Like DangerZone said, the Knicks just pulled off a heist in Minnesota. A badly short-handed lineup finally seemed to catch up to New York's performance, as they played from behind almost the whole way and looked out of it several times. But after Kevin Love and Nikola Pekovic led the Timberwolves to 57 percent shooting, a massive rebounding advantage and an eight-point edge in the first half, a combination of tighter Knick defense and horrid Minnesota shooting prevented the Wolves from running away with the game in the second.
Jeremy Lin, looking visibly exhausted, played a solid first half but hit a wall in the second half against the best defense he's faced so far. Ricky Rubio and friends gave him all different looks, trapping him, forcing him left, and preventing him from getting clean attempts in the paint without giving fouls. They forced Lin into one-for-many shooting and a ton of turnovers in the latter two quarters, including a lot of nice drives that ended with short-armed shots or not enough lift to draw contact. Kid was beat, and he played like it.
In Lin's stead, the Knicks got massive contributions from Landry Fields and Iman Shumpert. Fields did wonderful things driving diagonally and finishing right at the rim in the first half. Shumpert, after bad shooting and boneheaded plays early on, came up with some massive drives and pull-up jumpers later on. His mismatched strip of Kevin Love followed by a pull-up jumper the other way was crucial, putting the Knicks up one with just a minute and change remaining.
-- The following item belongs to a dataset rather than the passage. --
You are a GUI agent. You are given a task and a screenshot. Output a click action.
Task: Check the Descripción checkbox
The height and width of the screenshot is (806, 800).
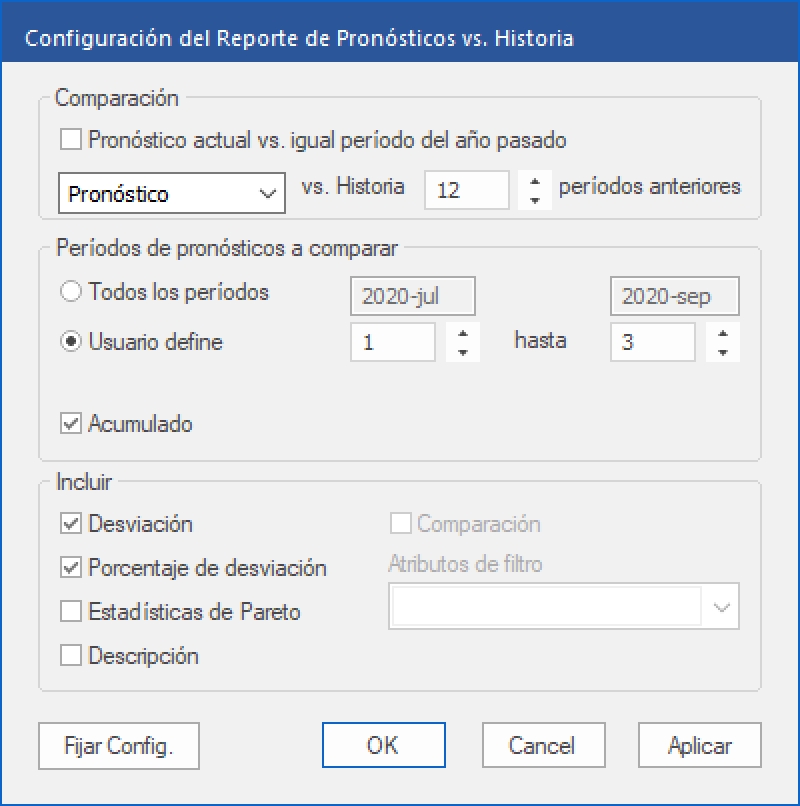coord(71,656)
Actually, in a game that got pretty hideous in both directions, the Knicks executed pretty nicely down the stretch. The Knicks fell back down by three following all that Shumping, but ran a perfect two-for-one possession with over 30 seconds left, as Lin hit Steve Novak for a spot-up three-pointer to tie it. After that, the Knicks hassled Ricky Rubio into consecutive turnovers, hit a couple of free throws (missed some, too), and benefited from a bad final shot by Kevin Love.
'Twas a surprisingly gritty end to a magical run of wins without Amar'e Stoudemire and Carmelo Anthony. For once, the Knicks were on the winning end of a "tale of two halves" type game. Minnesota missed one big shot after another, and the Knicks hung around, hung around, hung around, then struck and snatched a win in the final two minutes. Definitely not familiar ground, but a welcome departure from what we're used to.
New York's got two much-needed days off before they play in Toronto with Amar'e back in the lineup. Rest up, gentlemen!